JIT Admin Access for tier model account prefixes

[freefox20000]

I have a question on LithNet Access Manager.
In our organization, we use accounts with AS-(for servers) AW- (for workstations) to access different resources. Is it possible in the rules of the functionality of the Just-In-Time Administrative Access to provide addition of prefixes from accounts?
The user goes to the Access Manager portal with the Corp\p.born account, in the Rule to access the workstations, when adding an account to the access group, the prefix will be added to the settings. In this example, Corp\aw-p.born.
According to Microsoft Recommendations, different accounts are needed to administer different levels of resources.
https://docs.microsoft.com/en-us/microsoft-identity-manager/pam/tier-model-for-partitioning-administrative-privileges

[ryannewington]

Using different accounts is definitely best practice. It's Good to see!

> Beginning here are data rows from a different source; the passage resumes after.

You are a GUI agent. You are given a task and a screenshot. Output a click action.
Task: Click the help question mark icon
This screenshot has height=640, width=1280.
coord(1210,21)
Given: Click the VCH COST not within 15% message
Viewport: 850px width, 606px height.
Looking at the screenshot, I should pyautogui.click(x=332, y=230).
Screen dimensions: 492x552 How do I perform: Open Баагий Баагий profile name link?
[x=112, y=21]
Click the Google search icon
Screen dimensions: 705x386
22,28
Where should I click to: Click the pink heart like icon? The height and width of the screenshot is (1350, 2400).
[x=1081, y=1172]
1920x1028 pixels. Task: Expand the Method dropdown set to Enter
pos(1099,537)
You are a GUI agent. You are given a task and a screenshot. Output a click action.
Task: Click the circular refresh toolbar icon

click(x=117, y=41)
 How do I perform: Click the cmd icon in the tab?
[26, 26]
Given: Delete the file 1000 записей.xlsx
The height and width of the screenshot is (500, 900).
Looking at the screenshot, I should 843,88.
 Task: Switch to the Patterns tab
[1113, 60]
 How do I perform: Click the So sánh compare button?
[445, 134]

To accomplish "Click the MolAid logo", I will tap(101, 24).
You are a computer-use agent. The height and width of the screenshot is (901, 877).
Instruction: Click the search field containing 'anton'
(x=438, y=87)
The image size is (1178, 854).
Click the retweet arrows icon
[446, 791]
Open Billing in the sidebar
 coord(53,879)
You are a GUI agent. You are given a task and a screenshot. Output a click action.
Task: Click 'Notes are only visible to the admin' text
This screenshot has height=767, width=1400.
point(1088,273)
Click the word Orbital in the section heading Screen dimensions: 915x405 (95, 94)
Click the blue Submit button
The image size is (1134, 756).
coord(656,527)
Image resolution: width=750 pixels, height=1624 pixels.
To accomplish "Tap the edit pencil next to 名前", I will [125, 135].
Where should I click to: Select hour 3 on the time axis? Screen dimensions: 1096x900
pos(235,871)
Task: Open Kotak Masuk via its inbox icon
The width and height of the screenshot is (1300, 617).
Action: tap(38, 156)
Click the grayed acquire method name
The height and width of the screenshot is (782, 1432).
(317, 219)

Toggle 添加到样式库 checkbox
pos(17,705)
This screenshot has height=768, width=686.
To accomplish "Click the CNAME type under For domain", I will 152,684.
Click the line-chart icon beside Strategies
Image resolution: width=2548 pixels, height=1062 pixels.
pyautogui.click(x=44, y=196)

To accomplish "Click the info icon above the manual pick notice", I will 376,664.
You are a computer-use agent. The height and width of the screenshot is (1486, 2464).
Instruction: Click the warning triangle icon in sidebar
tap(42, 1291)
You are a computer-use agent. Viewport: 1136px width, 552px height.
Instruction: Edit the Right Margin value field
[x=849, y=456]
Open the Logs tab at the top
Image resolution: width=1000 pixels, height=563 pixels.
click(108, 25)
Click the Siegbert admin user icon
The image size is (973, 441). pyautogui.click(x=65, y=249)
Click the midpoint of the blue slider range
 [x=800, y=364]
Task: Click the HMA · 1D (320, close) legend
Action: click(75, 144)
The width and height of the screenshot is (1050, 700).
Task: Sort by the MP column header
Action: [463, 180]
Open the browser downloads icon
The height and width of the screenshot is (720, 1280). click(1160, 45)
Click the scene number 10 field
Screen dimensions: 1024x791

AMS can't do what you are after, as it operates on the user account that is logged in, but I'm not sure you'd want it to either.

If Im an attacker and I manage to steal the creds for p.born, then I could log into access manager and become as-p.born or aw-p.born. Effectively negating the use of having seperate accounts.

Having seperate accounts is good, but they need to be kept separate, and have no relationship to each other to provide a level of security though isolation.

The safe approach is to log into AMS with your aw account when you are seeking to become a workstation admin, and your as account when seeking to become a server admin. Keep those non-privileged accounts away from AMS entirely.